▶ _Written request_:
Copy these records line for line, without changing anything.

▶ _Extracted information_:
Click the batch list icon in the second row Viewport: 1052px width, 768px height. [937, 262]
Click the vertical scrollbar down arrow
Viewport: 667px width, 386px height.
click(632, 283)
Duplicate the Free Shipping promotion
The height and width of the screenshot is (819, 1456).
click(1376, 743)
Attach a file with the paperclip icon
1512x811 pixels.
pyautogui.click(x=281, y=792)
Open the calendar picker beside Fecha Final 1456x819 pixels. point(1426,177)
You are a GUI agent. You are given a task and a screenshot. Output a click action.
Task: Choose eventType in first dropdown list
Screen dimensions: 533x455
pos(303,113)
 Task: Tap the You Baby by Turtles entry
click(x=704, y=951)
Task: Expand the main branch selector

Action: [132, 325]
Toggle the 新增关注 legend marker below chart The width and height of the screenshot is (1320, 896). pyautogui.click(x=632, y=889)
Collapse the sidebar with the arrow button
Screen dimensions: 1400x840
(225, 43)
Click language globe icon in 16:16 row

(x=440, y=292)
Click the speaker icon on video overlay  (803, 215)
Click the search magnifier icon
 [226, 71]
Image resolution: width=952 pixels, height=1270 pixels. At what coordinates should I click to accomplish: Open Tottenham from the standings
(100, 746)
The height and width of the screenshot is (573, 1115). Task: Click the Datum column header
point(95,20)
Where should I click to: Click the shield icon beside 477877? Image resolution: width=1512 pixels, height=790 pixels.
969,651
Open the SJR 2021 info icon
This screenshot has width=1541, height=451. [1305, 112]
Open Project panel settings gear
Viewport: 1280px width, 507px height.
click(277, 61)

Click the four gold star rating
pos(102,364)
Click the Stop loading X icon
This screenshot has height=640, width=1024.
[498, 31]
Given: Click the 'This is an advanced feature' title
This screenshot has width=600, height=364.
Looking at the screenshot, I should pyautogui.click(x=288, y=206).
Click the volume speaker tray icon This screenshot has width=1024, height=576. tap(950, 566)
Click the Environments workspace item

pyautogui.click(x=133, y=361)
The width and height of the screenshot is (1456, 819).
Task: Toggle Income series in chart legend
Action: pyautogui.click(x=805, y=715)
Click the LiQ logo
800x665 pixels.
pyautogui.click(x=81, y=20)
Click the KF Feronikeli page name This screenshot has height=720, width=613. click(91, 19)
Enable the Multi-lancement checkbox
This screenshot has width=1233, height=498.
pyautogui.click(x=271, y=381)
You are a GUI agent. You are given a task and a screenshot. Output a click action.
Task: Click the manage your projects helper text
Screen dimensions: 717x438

▶ _Solution_:
Click the batch list icon in the second row Viewport: 1052px width, 768px height. [937, 262]
Click the vertical scrollbar down arrow
Viewport: 667px width, 386px height.
click(632, 283)
Duplicate the Free Shipping promotion
The height and width of the screenshot is (819, 1456).
click(1376, 743)
Attach a file with the paperclip icon
1512x811 pixels.
pyautogui.click(x=281, y=792)
Open the calendar picker beside Fecha Final 1456x819 pixels. point(1426,177)
You are a GUI agent. You are given a task and a screenshot. Output a click action.
Task: Choose eventType in first dropdown list
Screen dimensions: 533x455
pos(303,113)
 Task: Tap the You Baby by Turtles entry
click(x=704, y=951)
Task: Expand the main branch selector

Action: [132, 325]
Toggle the 新增关注 legend marker below chart The width and height of the screenshot is (1320, 896). pyautogui.click(x=632, y=889)
Collapse the sidebar with the arrow button
Screen dimensions: 1400x840
(225, 43)
Click language globe icon in 16:16 row

(x=440, y=292)
Click the speaker icon on video overlay  (803, 215)
Click the search magnifier icon
 [226, 71]
Image resolution: width=952 pixels, height=1270 pixels. At what coordinates should I click to accomplish: Open Tottenham from the standings
(100, 746)
The height and width of the screenshot is (573, 1115). Task: Click the Datum column header
point(95,20)
Where should I click to: Click the shield icon beside 477877? Image resolution: width=1512 pixels, height=790 pixels.
969,651
Open the SJR 2021 info icon
This screenshot has width=1541, height=451. [1305, 112]
Open Project panel settings gear
Viewport: 1280px width, 507px height.
click(277, 61)

Click the four gold star rating
pos(102,364)
Click the Stop loading X icon
This screenshot has height=640, width=1024.
[498, 31]
Given: Click the 'This is an advanced feature' title
This screenshot has width=600, height=364.
Looking at the screenshot, I should pyautogui.click(x=288, y=206).
Click the volume speaker tray icon This screenshot has width=1024, height=576. tap(950, 566)
Click the Environments workspace item

pyautogui.click(x=133, y=361)
The width and height of the screenshot is (1456, 819).
Task: Toggle Income series in chart legend
Action: pyautogui.click(x=805, y=715)
Click the LiQ logo
800x665 pixels.
pyautogui.click(x=81, y=20)
Click the KF Feronikeli page name This screenshot has height=720, width=613. click(91, 19)
Enable the Multi-lancement checkbox
This screenshot has width=1233, height=498.
pyautogui.click(x=271, y=381)
You are a GUI agent. You are given a task and a screenshot. Output a click action.
Task: Click the manage your projects helper text
Screen dimensions: 717x438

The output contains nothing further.